Let $G$ be a finite group and let $k$ be a finite field of characteristic $p>0$ such that $p\mid |G|$.
Let $M_1, M_2$ and $M_3$ be finitely generated $kG$-modules.
I read in the MAGMA online manual that MAGMA can compute pullbacks, but the function provided there works for the input types ModAlg and ModAlgFldElt, respectively.
Unfortunately, I was not able to let MAGMA compute a pullback when given two $kG$ homomorphisms $f: M_1\rightarrow M_3$ and $g: M_2\rightarrow M_3$.

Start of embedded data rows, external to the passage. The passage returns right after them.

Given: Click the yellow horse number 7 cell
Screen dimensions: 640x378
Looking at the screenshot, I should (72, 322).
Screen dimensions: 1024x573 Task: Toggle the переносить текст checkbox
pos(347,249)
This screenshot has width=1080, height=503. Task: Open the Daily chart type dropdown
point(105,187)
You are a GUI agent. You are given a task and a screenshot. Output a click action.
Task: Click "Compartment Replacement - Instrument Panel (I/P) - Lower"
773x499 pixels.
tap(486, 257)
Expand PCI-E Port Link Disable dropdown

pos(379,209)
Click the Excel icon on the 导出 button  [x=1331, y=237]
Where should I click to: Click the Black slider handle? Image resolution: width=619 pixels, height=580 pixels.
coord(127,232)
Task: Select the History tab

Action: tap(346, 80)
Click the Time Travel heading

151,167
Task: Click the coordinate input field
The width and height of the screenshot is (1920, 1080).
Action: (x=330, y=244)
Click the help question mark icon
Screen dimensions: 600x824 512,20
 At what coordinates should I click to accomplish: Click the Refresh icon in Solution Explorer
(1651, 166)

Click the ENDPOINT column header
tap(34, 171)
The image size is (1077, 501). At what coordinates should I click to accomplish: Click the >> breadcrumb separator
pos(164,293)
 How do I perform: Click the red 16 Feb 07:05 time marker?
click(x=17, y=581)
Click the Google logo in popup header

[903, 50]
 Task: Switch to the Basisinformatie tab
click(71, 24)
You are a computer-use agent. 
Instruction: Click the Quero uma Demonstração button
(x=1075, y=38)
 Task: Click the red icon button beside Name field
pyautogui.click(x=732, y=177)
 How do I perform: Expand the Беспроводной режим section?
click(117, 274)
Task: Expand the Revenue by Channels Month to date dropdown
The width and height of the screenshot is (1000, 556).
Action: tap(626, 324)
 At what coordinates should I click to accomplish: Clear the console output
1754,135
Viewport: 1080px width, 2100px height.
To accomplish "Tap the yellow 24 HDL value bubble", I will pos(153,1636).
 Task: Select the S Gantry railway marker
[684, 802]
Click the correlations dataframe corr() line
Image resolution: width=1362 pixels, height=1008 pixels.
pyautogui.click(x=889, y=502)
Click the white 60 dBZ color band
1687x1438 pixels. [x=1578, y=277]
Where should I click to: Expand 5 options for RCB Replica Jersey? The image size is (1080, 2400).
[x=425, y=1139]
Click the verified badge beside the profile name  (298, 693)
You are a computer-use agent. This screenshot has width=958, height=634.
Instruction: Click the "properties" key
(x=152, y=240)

Therefore, I'd like to ask:
Can MAGMA compute pullbacks of $kG$-modules?
Thanks for the help.
EDIT (April 7th 2020):
I tried the following, but got an error message.
> G:=Alt(4);
> K:=GF(4);
> PIMs:=ProjectiveIndecomposableModules(G,K);
> P1:=PIMs[1];
> P2:=PIMs[2];
> P3:=PIMs[3];
>
>
> h:=Random(GHom(P1,P3));
> h;
[ 1 K.1^2 K.1 0]
[K.1^2 1 1 K.1^2]
[ K.1 0 K.1^2 1]
[ 0 K.1 0 K.1]
>
>
> k:=Random(GHom(P2,P3));
> k;
[K.1^2 K.1^2 1 1]
[ 1 K.1^2 K.1^2 K.1]
[ K.1 K.1^2 0 K.1^2]
[ 1 K.1^2 K.1^2 K.1]
>
> M,i,j,p,q:=DirectSum(P1,P2);
> h*p;
>> h*p;
^
Runtime error in '*': Bad argument types
Argument types given: ModMatGrpElt[FldFin], Map[ModGrp, ModGrp]